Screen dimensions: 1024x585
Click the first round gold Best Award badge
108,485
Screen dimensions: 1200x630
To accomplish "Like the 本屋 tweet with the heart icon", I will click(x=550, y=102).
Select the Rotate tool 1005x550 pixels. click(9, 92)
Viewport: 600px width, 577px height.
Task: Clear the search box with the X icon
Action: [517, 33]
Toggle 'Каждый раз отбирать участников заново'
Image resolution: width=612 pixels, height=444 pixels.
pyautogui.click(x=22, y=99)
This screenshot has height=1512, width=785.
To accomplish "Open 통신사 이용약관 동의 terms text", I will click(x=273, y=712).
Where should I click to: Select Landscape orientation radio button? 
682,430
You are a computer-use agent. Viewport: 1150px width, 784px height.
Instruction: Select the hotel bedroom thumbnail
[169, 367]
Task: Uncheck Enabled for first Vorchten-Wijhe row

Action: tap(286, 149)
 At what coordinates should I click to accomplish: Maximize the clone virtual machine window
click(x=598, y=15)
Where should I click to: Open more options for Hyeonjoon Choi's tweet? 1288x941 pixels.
□ □ □ □ □ □ □
▸ Problem to solve:
What you should produce is an exact retyping of every line above.

▸ Solution for this task:
Screen dimensions: 1024x585
Click the first round gold Best Award badge
108,485
Screen dimensions: 1200x630
To accomplish "Like the 本屋 tweet with the heart icon", I will click(x=550, y=102).
Select the Rotate tool 1005x550 pixels. click(9, 92)
Viewport: 600px width, 577px height.
Task: Clear the search box with the X icon
Action: [517, 33]
Toggle 'Каждый раз отбирать участников заново'
Image resolution: width=612 pixels, height=444 pixels.
pyautogui.click(x=22, y=99)
This screenshot has height=1512, width=785.
To accomplish "Open 통신사 이용약관 동의 terms text", I will click(x=273, y=712).
Where should I click to: Select Landscape orientation radio button? 
682,430
You are a computer-use agent. Viewport: 1150px width, 784px height.
Instruction: Select the hotel bedroom thumbnail
[169, 367]
Task: Uncheck Enabled for first Vorchten-Wijhe row

Action: tap(286, 149)
 At what coordinates should I click to accomplish: Maximize the clone virtual machine window
click(x=598, y=15)
Where should I click to: Open more options for Hyeonjoon Choi's tweet? 1288x941 pixels.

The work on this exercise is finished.